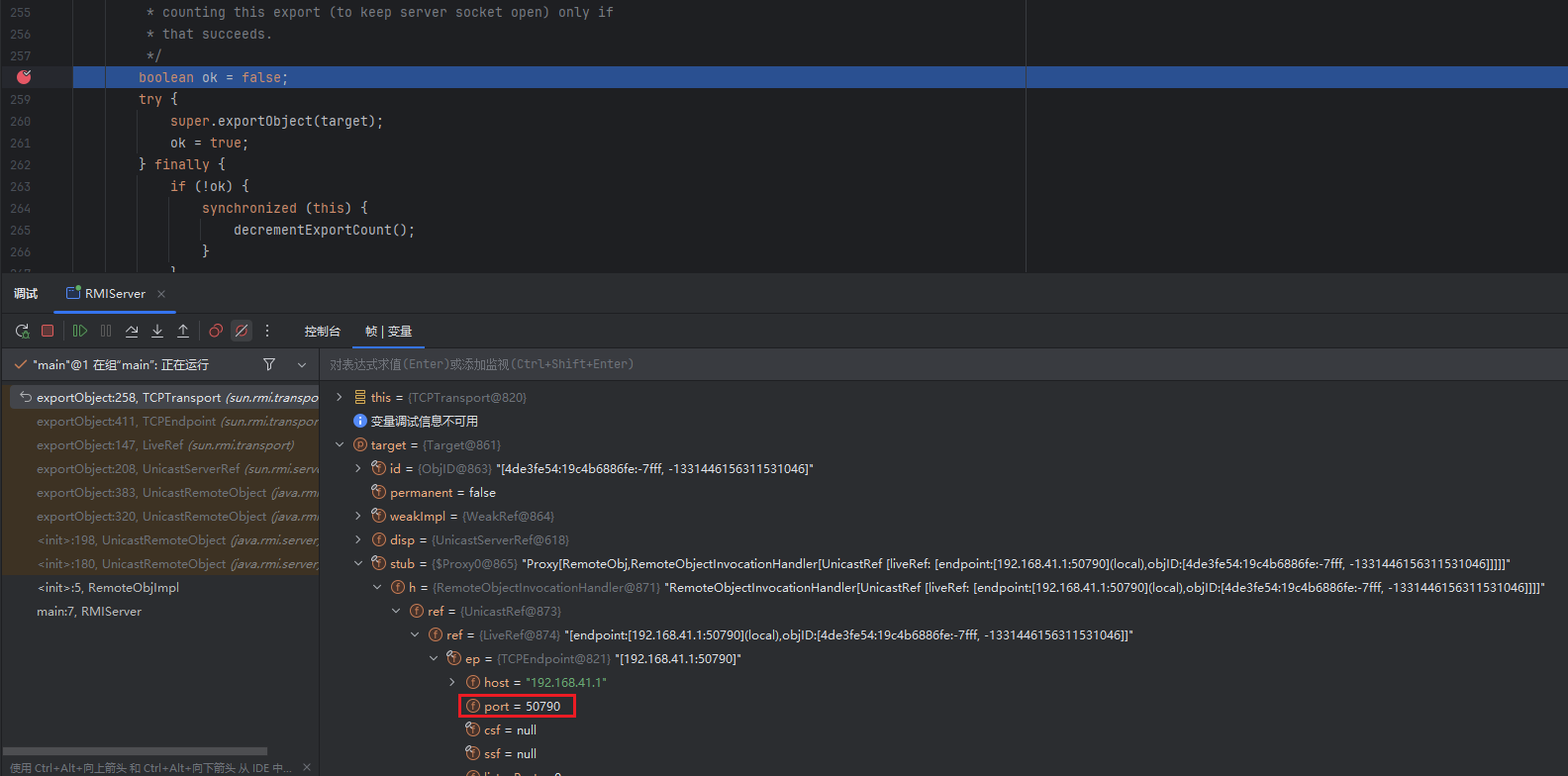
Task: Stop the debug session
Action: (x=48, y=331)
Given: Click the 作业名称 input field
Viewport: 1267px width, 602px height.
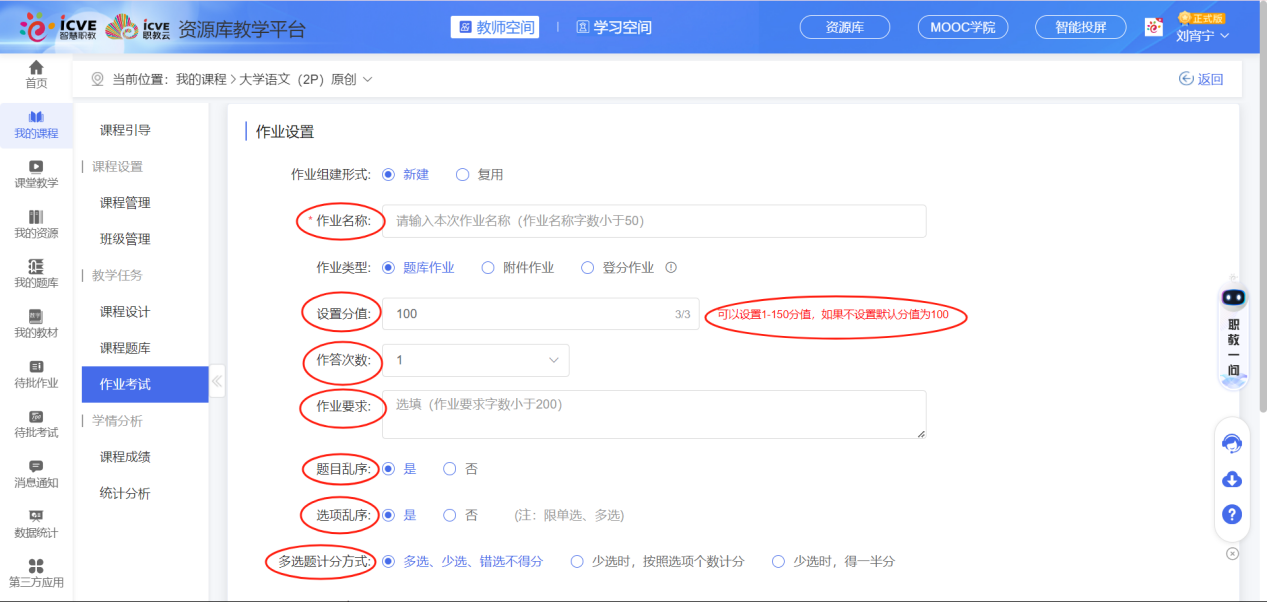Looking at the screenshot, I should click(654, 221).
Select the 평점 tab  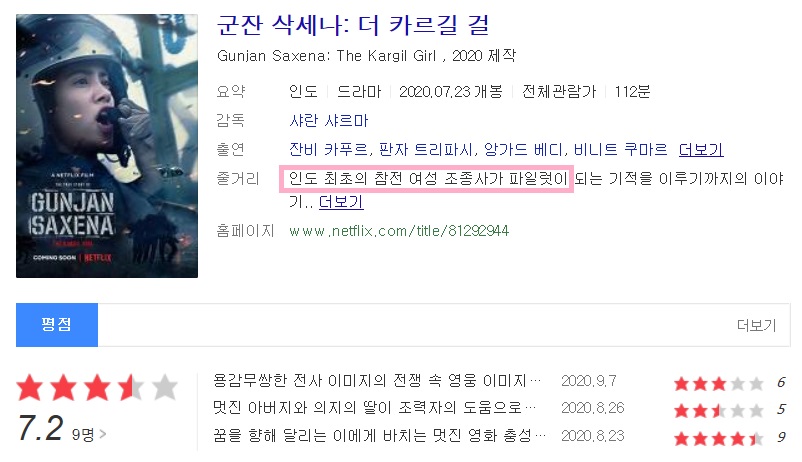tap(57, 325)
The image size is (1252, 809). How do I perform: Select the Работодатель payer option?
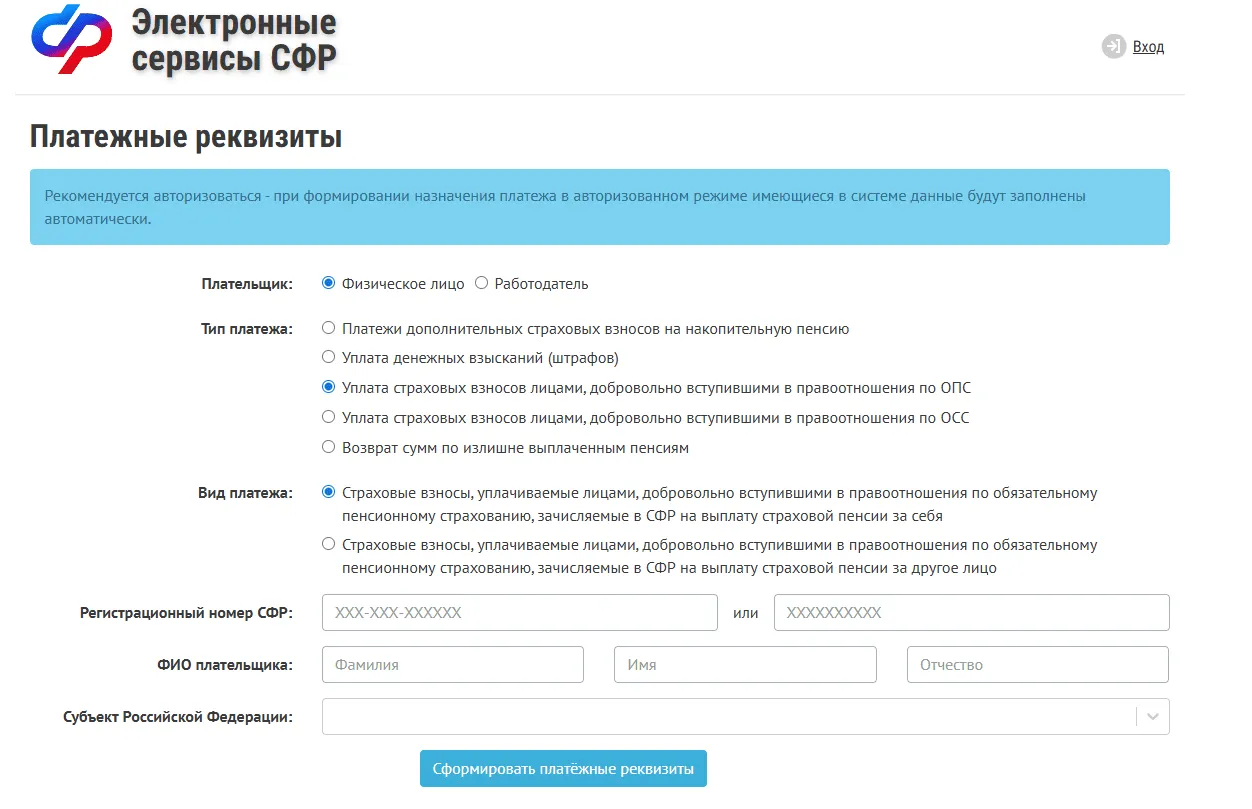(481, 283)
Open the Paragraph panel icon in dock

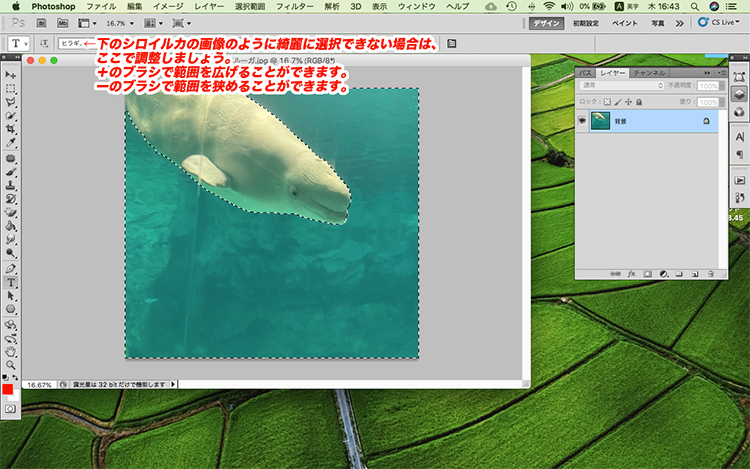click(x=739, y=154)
★ ★ ★
== TO DO ==
Where the line containing "The image size" appears above, start there and set down each line exactly through the last line of the data; leave out every picture.

== SOLVED PROBLEM ==
The image size is (1252, 809). How do I perform: Select the Работодатель payer option?
(481, 283)
Open the Paragraph panel icon in dock

click(x=739, y=154)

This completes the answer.